The current ext3 code adds debugging checks to ll_rw_block designed to
detect any cases where blocks are being written to disk in an order
which breaks the filesystem's transaction ordering guarantees.  

A couple of hours ago it was triggered during a test run here by the
raid background resync daemon.

Raid resync basically works by reading, and rewriting, the entire raid
device stripe by stripe.  The write pass is unconditional.  Even if the
block is marked as reserved for journaling, and so is bypassed by
bdflush, even if the block is clean: it gets written to disk.

ext3 uses a separate buffer list for journaled buffers to avoid bdflush
writing them back early.  As I understand it (correct me if I'm wrong,
Chris), reiserfs journaling simply avoids setting the dirty bit on the
buffer_head until the log record has been written.  Neither case stops
raid resync from flushing the buffer to disk.

As far as I can see, the current raid resync simply cannot observe any
write ordering requirements being placed on the buffer cache.  This is
something which will have to be addressed in the raid code --- the only
alternative appears to be to avoid placing any uncommitted transactional
data in the buffer cache at all, which would require massive rewrites of
ext3 (and probably no less trauma in reiserfs).

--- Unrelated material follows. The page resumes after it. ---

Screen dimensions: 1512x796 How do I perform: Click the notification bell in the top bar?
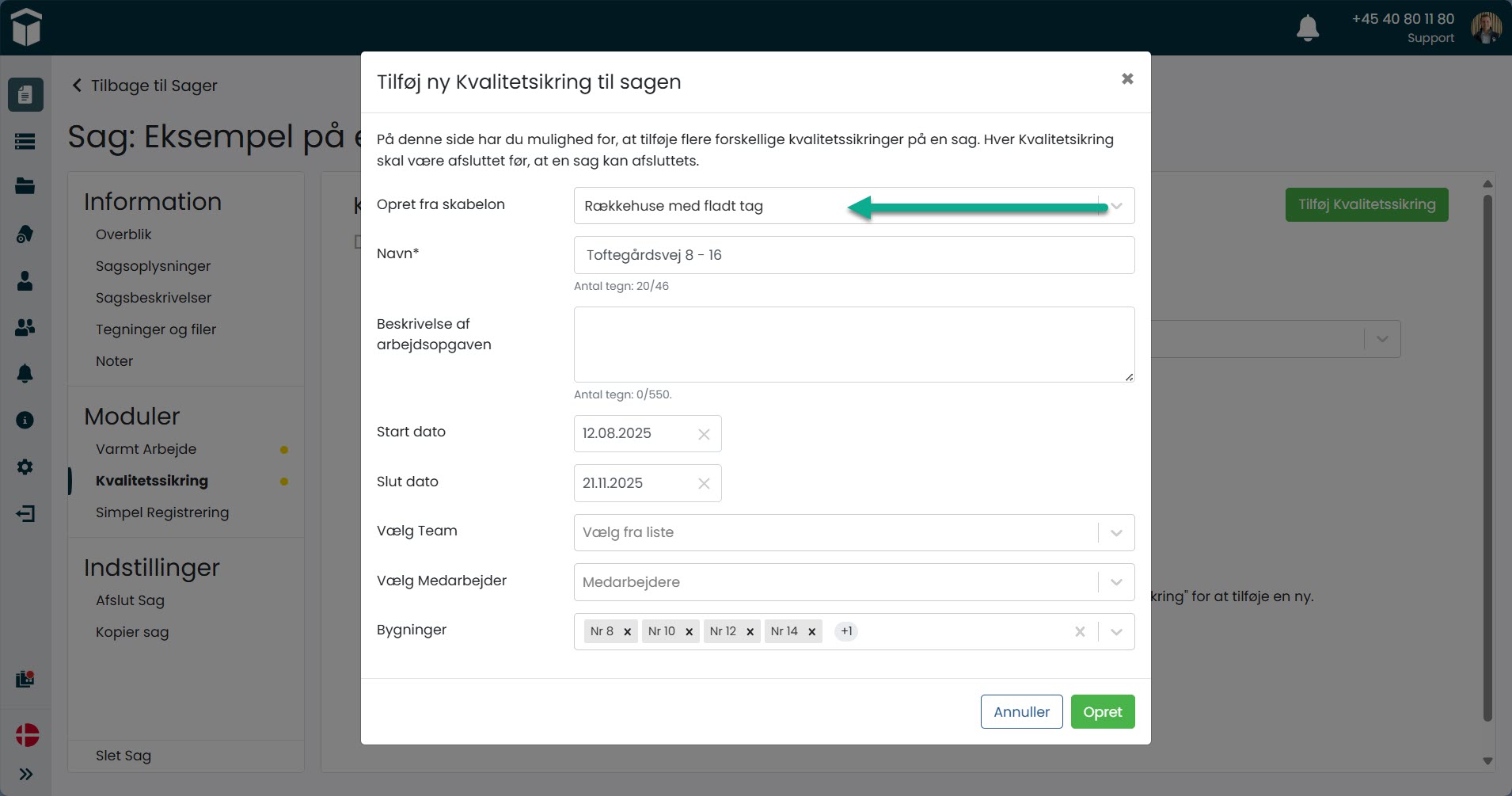coord(1307,28)
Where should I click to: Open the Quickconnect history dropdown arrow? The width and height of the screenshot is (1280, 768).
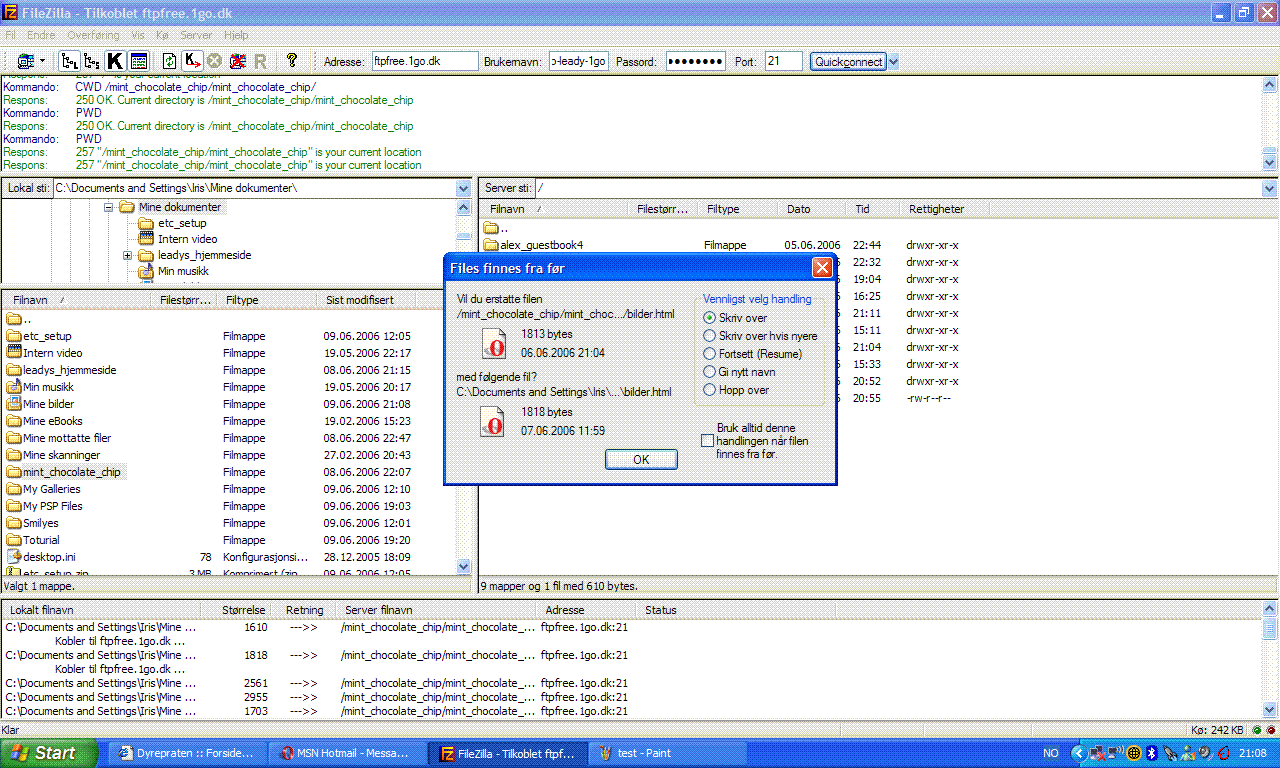[893, 62]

This isn't a bug in either the raid code or the journaling --- it's just
that the raid code changes semantics which non-journaling filesystems
don't care about.  Journaling adds extra requirements to the buffer
cache, and raid changes the semantics in an incompatible way.  Put the
two together and you have serious problems during a background raid
sync.

Ingo, can we work together to address this?  One solution would be the
ability to mark a buffer_head as "pinned" against being written to disk,
and to have raid resync use a temporary buffer head when updating that
block and use the on-disk copy, not the in-memory one, to update the
disk (guaranteeing that the in-memory copy doesn't hit disk).  You will
have a much better understanding of the locking requirements necessary
to ensure that the two copies don't cause mayhem, but I'm willing to
help on the implementation.  

Fixing this in raid seems far, far preferable to fixing it in the
filesystems.  The filesystem should be allowed to use the buffer cache
for metadata and should be able to assume that there is a way to prevent
those buffers from being written to disk until it is ready.